__What you are asked to do__
All that should be output is the block of lines below from the line with "Task: Select the All channels radio button" to the line with "Task: Open Batch Add Tags", both included, exactly as written.
(Data to examine begins)
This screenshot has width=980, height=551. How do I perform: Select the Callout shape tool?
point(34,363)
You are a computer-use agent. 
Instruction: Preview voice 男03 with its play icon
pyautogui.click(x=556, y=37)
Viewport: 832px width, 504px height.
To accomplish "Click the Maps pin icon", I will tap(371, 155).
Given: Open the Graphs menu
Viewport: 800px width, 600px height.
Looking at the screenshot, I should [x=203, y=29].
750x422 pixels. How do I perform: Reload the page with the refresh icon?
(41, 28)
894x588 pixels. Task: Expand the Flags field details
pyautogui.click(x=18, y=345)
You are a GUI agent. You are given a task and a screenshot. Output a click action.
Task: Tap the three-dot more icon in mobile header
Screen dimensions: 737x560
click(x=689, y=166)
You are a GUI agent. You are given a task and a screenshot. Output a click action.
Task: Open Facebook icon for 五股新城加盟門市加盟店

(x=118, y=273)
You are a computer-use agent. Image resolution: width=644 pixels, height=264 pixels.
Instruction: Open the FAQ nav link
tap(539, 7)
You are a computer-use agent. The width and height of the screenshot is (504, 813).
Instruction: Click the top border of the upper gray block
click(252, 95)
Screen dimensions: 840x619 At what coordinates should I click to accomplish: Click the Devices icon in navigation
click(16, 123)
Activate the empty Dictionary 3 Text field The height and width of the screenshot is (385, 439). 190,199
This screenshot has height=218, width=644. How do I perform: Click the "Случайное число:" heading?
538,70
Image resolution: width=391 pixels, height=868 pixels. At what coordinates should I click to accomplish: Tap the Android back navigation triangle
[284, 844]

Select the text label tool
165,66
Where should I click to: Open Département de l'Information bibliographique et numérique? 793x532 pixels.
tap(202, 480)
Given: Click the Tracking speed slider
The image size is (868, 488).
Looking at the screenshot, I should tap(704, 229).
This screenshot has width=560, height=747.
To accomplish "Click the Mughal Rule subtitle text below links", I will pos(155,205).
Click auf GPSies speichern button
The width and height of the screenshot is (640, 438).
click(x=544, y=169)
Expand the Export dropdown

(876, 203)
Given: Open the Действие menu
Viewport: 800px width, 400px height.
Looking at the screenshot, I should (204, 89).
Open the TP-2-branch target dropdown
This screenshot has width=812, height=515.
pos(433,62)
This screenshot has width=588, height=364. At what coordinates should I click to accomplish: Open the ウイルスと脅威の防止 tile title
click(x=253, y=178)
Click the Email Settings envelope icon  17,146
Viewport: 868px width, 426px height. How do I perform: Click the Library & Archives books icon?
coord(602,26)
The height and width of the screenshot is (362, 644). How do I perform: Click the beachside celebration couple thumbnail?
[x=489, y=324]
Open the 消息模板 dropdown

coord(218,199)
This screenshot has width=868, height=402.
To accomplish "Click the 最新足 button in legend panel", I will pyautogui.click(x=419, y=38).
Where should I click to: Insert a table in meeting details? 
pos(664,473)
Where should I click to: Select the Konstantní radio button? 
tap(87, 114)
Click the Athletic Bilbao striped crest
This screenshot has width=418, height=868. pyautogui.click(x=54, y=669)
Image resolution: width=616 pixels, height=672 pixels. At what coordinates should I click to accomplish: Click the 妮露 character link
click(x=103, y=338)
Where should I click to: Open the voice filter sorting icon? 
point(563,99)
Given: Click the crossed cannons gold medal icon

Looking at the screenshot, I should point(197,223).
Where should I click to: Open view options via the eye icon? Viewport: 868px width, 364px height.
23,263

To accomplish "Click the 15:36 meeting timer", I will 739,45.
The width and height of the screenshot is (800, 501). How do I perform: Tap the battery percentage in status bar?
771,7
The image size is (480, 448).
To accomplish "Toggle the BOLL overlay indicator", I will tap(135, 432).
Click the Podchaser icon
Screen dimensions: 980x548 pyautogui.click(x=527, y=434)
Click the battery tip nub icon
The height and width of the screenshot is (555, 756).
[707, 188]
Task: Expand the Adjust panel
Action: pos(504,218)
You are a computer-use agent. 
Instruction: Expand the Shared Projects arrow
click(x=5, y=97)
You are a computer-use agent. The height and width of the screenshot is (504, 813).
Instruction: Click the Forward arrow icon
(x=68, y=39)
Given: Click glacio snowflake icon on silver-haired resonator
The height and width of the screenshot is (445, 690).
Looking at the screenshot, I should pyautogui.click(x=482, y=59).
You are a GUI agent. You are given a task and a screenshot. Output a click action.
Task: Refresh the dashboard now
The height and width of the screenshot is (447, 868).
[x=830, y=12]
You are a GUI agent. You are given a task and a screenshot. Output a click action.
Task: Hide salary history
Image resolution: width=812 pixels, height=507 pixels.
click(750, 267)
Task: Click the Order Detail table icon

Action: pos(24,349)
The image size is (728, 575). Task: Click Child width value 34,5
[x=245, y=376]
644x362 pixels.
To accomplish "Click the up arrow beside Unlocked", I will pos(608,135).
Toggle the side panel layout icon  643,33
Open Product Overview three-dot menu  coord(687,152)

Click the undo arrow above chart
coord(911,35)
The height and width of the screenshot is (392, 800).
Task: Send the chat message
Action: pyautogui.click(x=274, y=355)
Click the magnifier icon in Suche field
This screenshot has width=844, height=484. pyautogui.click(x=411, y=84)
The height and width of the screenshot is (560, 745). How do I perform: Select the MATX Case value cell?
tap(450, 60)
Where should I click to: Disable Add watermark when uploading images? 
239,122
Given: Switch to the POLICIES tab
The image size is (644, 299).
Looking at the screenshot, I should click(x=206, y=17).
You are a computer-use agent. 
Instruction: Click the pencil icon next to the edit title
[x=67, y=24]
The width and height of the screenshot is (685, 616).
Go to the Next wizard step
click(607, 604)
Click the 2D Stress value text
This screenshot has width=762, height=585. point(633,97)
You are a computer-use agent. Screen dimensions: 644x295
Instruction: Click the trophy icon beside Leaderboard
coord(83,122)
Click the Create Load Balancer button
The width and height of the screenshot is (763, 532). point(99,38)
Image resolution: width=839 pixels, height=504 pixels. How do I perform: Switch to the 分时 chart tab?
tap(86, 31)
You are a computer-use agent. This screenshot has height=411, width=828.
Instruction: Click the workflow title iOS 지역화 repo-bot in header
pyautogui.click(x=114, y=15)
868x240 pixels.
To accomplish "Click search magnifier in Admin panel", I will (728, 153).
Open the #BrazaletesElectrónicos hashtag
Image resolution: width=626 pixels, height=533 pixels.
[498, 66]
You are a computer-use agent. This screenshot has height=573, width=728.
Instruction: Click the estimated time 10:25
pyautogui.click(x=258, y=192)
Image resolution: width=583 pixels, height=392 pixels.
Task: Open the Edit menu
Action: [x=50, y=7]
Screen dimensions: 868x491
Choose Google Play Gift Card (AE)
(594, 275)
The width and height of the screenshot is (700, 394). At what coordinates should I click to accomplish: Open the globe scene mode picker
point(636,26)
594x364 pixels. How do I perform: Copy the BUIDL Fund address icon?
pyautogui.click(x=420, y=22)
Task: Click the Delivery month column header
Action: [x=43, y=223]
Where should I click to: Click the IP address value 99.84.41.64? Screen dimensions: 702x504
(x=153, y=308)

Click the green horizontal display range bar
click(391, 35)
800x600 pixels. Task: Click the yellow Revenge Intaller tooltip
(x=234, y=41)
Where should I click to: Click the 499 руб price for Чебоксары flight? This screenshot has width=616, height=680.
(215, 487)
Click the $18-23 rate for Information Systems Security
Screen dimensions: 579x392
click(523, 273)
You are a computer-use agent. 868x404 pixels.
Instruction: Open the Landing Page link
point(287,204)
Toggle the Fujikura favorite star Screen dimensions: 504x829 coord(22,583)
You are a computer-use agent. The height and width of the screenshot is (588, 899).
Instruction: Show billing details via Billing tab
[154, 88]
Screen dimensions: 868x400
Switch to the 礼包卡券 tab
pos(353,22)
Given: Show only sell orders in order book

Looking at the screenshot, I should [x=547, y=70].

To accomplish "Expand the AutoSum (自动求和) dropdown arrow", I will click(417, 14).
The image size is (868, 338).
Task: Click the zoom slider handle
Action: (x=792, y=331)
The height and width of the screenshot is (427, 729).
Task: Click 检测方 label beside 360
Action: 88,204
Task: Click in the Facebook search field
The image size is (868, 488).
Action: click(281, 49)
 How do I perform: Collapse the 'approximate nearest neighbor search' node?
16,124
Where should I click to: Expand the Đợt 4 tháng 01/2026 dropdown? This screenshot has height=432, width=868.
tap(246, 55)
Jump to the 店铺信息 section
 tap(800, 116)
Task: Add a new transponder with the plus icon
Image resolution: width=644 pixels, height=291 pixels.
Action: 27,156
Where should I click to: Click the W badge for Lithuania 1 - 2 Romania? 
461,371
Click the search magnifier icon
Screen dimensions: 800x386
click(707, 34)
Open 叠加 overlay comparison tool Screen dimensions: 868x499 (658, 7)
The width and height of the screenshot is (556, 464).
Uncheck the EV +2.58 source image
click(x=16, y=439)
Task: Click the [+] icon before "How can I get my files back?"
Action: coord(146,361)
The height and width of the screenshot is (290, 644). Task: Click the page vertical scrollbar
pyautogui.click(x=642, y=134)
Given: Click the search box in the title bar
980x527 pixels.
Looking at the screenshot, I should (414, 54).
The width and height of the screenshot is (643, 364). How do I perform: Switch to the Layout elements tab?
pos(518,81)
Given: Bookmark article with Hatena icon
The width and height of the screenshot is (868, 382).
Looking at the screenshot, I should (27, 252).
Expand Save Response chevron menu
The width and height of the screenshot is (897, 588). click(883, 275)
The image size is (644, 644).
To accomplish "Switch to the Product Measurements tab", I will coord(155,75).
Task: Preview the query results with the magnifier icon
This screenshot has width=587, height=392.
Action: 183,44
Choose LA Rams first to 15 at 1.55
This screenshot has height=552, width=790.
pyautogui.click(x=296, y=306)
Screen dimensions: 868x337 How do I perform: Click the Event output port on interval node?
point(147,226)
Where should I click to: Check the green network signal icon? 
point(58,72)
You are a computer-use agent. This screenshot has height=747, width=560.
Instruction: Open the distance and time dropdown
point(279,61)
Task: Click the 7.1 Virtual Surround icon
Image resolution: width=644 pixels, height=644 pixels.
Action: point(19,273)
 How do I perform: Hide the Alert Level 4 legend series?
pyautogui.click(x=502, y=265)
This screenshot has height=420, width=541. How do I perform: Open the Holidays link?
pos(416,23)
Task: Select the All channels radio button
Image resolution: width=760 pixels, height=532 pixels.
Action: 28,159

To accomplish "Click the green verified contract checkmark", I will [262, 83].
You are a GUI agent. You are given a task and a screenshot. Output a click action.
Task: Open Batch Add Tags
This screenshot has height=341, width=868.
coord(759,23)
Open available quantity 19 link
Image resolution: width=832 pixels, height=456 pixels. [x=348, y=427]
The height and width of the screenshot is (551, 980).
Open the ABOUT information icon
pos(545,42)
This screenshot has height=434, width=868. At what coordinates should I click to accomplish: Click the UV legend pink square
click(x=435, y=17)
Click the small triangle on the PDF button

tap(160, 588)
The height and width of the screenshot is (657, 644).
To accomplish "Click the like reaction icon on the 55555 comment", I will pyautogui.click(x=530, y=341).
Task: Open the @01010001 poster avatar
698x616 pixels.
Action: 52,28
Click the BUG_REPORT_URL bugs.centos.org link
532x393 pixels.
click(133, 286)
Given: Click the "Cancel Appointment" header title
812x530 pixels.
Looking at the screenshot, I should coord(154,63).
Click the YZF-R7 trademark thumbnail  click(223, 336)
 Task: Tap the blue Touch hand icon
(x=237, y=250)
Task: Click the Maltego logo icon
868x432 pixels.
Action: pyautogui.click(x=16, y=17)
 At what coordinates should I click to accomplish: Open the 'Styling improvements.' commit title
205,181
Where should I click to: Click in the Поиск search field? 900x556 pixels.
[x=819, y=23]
(Data to examine ends)
__Output for this task__
Task: Select the All channels radio button
Image resolution: width=760 pixels, height=532 pixels.
Action: 28,159

To accomplish "Click the green verified contract checkmark", I will [262, 83].
You are a GUI agent. You are given a task and a screenshot. Output a click action.
Task: Open Batch Add Tags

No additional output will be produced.